Category: Regenerative Education

What we learned in 2025 about making regen bankable, animals, water, chefs, scale, Al in ag, agroforestry, education, food as medicine, ROl, storytelling

If 2025 had a soundtrack, it would be the sound of stress: stress in the system, stress in humans, stress in animals and in all other non human beings.

And then the cycle of Heat. Drought. Fire. Flood. Over and over again.
And yet, between the headlines, something else seems happening. We spent the year in conversation—with farmers walking their fields, scientists questioning old assumptions, investors rethinking risk, and builders experimenting in the real world. Online and offline, we found ourselves in rooms where regeneration wasn’t an abstract ideal, but really happening.

As 2025 comes to a close, it’s hard not to feel cautiously optimistic. The signals are there. Regeneration works and the direction is becoming clearer.

Thomas Kliemt – A farming incubator with a 75% success rate (that nobody knows about) lands in Germany

A check-in conversation with Thomas Kliemt, a true serial entrepreneur in regenerative farming systems and previously part of Kulturland, always busy with the big topics in agriculture and never afraid to take them on head first. We catch up on what he has been working on: access to land in Germany, how Kulturland- the organization he has been involved with for the last 8 years- has been growing, and why they are suddenly, after 10 years in the making, an overnight success. In the first 6 months of 2025, they accelerated their fundraising by 100%, raising the same €2.5m they raised in all of 2024.

Then we shift to the next piece of the puzzle: once you enable access to land, transition it into the commons as an anti-speculation measure, and remove the huge debt burden new farmers face, who is actually going to farm this land?
That’s what Thomas’ next venture is working to solve, inspired by a highly successful French model. Over the last 20 years, this approach has trained hundreds of farmers in running their businesses through incubator farms: new farmers work their own land for 3 years, run their enterprises, and receive a salary. Afterward, they are ready to take over a farm elsewhere and, remarkably, over 75% of them do. Many of the rest join other farms as employees. This is an incredibly high success rate for any incubator, and the model has already scaled to Belgium, Spain, and Finland. Now Thomas is bringing it to Germany, and the timing seems perfect.

He has already raised several million in government funding, with different regions competing to host these incubator farms. This could become the launchpad for a much stronger regenerative farming movement.

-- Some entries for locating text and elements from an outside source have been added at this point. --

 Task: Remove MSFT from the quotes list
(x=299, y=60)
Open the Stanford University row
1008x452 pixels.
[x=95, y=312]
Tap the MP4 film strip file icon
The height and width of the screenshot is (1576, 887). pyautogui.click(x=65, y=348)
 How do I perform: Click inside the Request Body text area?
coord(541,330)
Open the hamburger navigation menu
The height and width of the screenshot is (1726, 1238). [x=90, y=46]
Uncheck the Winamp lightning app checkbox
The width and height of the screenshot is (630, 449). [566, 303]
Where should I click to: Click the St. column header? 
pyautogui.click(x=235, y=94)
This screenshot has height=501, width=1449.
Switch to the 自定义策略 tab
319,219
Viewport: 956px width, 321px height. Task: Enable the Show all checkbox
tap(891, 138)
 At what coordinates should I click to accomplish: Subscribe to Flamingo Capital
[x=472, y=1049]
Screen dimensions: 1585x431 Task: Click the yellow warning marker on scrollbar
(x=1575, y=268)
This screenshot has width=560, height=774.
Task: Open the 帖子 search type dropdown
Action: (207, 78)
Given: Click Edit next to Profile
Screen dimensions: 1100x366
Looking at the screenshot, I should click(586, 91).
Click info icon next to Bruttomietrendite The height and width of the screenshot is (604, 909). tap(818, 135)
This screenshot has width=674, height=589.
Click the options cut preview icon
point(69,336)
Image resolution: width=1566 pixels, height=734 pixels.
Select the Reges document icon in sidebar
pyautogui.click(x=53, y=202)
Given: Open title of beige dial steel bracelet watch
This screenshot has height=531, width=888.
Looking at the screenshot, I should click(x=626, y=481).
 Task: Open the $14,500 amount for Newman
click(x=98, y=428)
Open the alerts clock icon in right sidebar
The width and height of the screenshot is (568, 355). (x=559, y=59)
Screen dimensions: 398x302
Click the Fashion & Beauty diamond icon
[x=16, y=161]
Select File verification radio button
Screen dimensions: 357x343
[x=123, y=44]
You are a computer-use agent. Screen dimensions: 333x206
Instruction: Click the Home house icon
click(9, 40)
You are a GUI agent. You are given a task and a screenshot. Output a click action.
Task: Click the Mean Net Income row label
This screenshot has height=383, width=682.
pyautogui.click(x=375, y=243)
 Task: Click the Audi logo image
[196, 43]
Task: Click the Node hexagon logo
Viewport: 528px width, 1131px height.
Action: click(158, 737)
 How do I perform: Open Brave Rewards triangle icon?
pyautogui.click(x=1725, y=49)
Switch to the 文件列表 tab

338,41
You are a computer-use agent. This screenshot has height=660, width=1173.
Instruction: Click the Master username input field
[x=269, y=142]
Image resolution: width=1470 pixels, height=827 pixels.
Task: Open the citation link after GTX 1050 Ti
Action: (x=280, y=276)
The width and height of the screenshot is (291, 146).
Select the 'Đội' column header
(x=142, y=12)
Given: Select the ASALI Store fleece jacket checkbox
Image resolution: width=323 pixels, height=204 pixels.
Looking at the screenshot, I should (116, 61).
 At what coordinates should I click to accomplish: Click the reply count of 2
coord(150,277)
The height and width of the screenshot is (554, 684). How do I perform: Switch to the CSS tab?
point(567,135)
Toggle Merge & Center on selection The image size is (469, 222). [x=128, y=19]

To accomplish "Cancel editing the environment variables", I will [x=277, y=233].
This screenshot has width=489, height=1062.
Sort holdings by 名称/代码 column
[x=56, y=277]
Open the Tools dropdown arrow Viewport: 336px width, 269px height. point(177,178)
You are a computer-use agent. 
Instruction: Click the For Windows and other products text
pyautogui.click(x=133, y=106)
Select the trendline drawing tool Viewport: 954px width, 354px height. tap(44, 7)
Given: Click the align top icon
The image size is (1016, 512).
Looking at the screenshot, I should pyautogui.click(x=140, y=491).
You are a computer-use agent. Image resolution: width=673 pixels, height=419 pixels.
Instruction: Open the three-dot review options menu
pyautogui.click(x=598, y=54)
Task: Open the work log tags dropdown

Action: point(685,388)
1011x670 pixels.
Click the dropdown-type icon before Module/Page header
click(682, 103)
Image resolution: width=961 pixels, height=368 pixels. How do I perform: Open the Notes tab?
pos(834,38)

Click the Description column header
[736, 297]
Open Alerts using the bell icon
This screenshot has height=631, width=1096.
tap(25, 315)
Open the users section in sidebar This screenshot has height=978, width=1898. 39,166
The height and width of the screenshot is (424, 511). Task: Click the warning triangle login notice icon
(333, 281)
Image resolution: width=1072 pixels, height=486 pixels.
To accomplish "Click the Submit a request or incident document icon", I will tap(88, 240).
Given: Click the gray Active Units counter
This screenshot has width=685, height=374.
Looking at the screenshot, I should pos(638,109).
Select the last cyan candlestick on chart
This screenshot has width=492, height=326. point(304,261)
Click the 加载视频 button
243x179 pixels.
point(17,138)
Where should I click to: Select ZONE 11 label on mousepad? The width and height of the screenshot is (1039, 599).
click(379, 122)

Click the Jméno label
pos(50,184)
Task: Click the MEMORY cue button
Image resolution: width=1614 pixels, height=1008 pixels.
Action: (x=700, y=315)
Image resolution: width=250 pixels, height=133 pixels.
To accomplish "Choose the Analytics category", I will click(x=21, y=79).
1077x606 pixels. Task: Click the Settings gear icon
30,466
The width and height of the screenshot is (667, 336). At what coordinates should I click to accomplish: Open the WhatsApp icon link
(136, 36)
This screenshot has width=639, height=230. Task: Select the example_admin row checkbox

We talk about the huge impact successful regenerative farms can have on their regions, the importance of community, and why this mission is so deeply personal for Thomas.

Sarah Hellebek – Training Denmark’s next farmers with practitioners, not professors

A walking the land episode with Sarah Hellebek, deputy head at Krogerup Højskole, who spent years at the heart of Denmark’s climate activist movement. By most measures, she was successful, climate made it onto the political agenda, though never strongly enough. But the fight came with a cost: it also made her pretty depressed, she was in our own words mostly shouting in front of the Parliament. 

Until a tour visiting progressive Danish farmers exposed her to the world of regeneration and she dove right into it. After spending a lot of time on different farms she noticed the need to train the next generation, as the current ag school system in Denmark (and everywhere else for that matter) doesn’t prepare you to run farms and embrace complexity. So she started her own school, outside the free super subsidied Danish school system and it took off.

We talk about why the next generation of farmers has to be trained by practitioners not teachers and why your holistic context is so important and pretty scary to dive into that in week 1 of your education; and why the students need to work full time on regenerative farms throughout the country and bring that knowledge back into the lessons classroom (which of course is on a farm). Like this, the teaching is done with real case studies of the top regenerative farms through out Denmark. Bye bye outdated text books. This is cutting edge.

She felt she had to get some dirt under her nails and set up a market garden which hosts a lot of activities. We end with some very concrete calls to action and, of course, a mini deep dive into our role as positive key stone species.